Invece sta andando così. E’ un duro esame da superare, una prova molto difficile, che spero lasci qualcosa di positivo dentro di noi. Spero ci lasci quell’altruismo che in questi giorni è venuto a galla più che mai. Spero lasci
tanta bontà, tanta empatia, tanto amore. E che ci insegni a non dare più nulla per scontato, ad abbracciarci di più, a dire meno “no”, a vivere la vita così com’è, a divertirsi e a essere spensierati, prima che mostri come questo ci privino di tutto ciò.

Vivere tutto ciò mi sta davvero trasfortando. Mi sento già diversa e un pizzico più cresciuta. Ovviamente non sono nessuno in confronto a chi si è trovato a combattere questa pandemia sin dai primi giorni, ma per il piccolo contributo che fornisco, per la passione che sento scorrere nelle
mie vene, per la pelle d’oca che mi viene nei moenti più difficili, per come aiutare mi fa sentire bene, ora sto amando il mio lavoro più che mai.

Per quanto questa situazione possa essere negativa, porta con sé una marea di lati positivi: maggiore spirito di gruppo, maggiore aiuto reciproco, maggiore disponibilità e comprensione, maggiore dedizione in ciò che si fa, maggiore attenzione ai dettagli, maggiore amore.

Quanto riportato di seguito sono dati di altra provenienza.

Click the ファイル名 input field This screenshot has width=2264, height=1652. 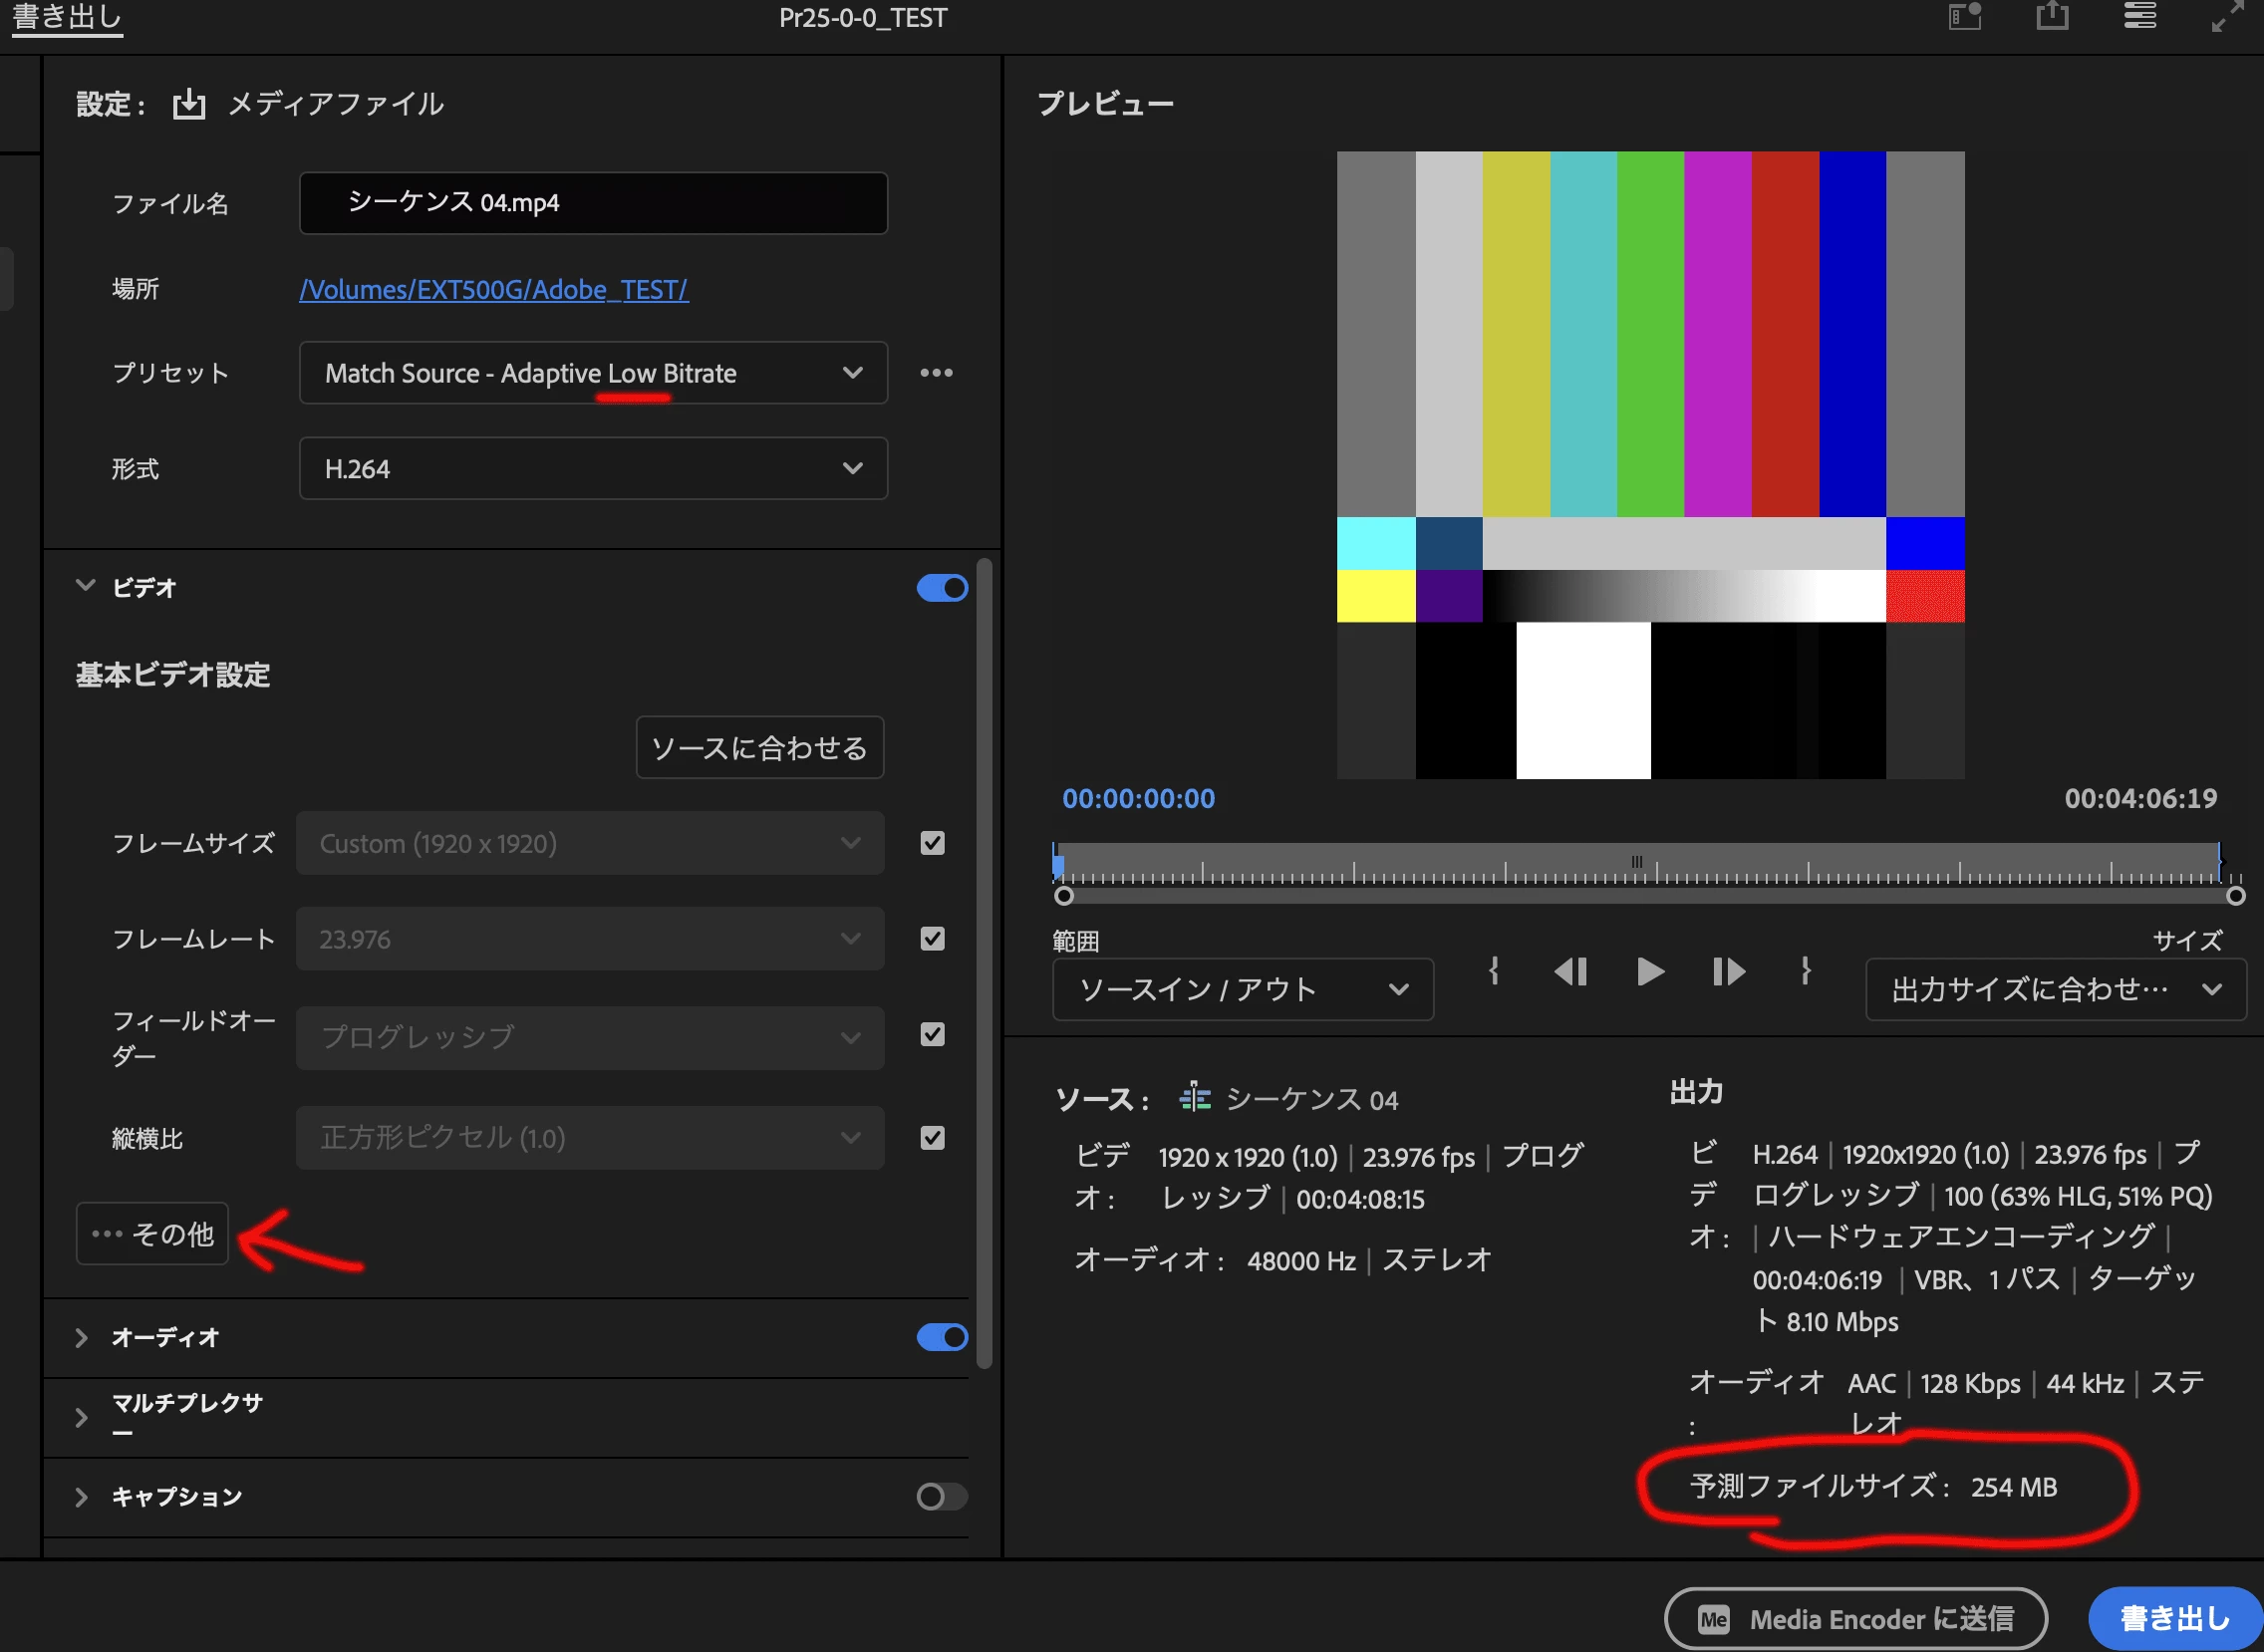(x=593, y=203)

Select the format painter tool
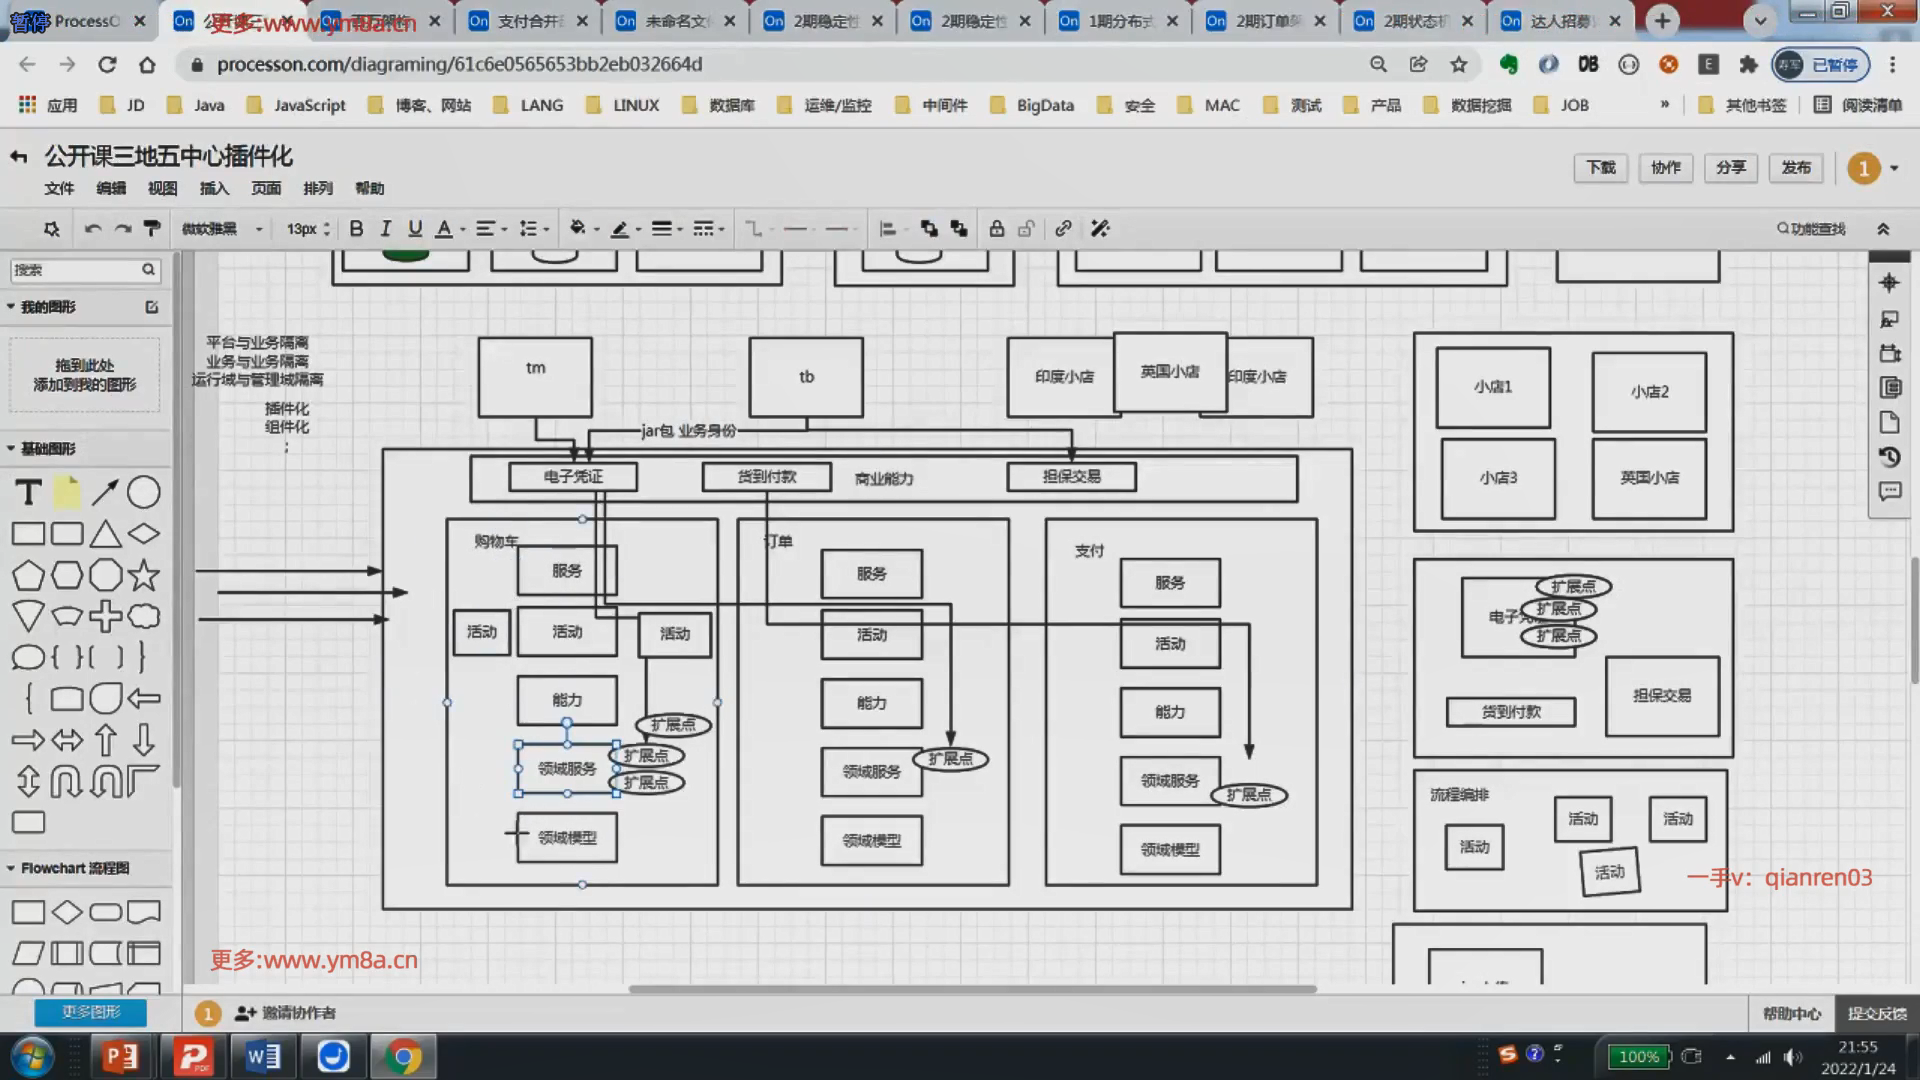(152, 229)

Sono certa che questo periodo ci farà bene, ma sopratuto spero che tutto ciò finisca presto, che vada davvero tutto bene come dicono e promettono i numerosi hashtag presenti sui social, e che tutto ciò rimanga solo un pezzo di storia, un ricordo indelebile da custodire nella memoria, nel nostro cuore.

Questo ritrovarmi in prita linea mi ha spaventato e ha scombussolato tutti i miei piani. Ha fatto nascere in me un senso di paura tale da spingermi quasi a rifiutarlo, ma la mia determinazione ha vinto, mi ha spinto a consegnare il modulo della disponibilità e mi sta guidando in questo percorso.

Come è inevitabile che sia, questo periodo lascerà un segno indelebile e indimenticabile dentro di noi. Spero di poter lasciare anch’io un bel ricordo nelle persone con cui sono venuta a contatto, pazienti e non. Spero che i miei occhi abbiano sorriso proprio come la mia bocca fa sempre. E spero che le mie mani abbiano trasmesso l’amore e la positività che cerco di mettere ogni giorno in questo lavoro. Perché, se la soddisfazione non te la regalata la laurea, ora mi viene regalata ogni giorno da quello che faccio.

Grazie grazie di cuore a tutti quelli che in questo periodo stanno facendo qualcosa di positivo per aiutarsi a vicenda e migliorare la situazione. Diamoci una mano, ma da lontano.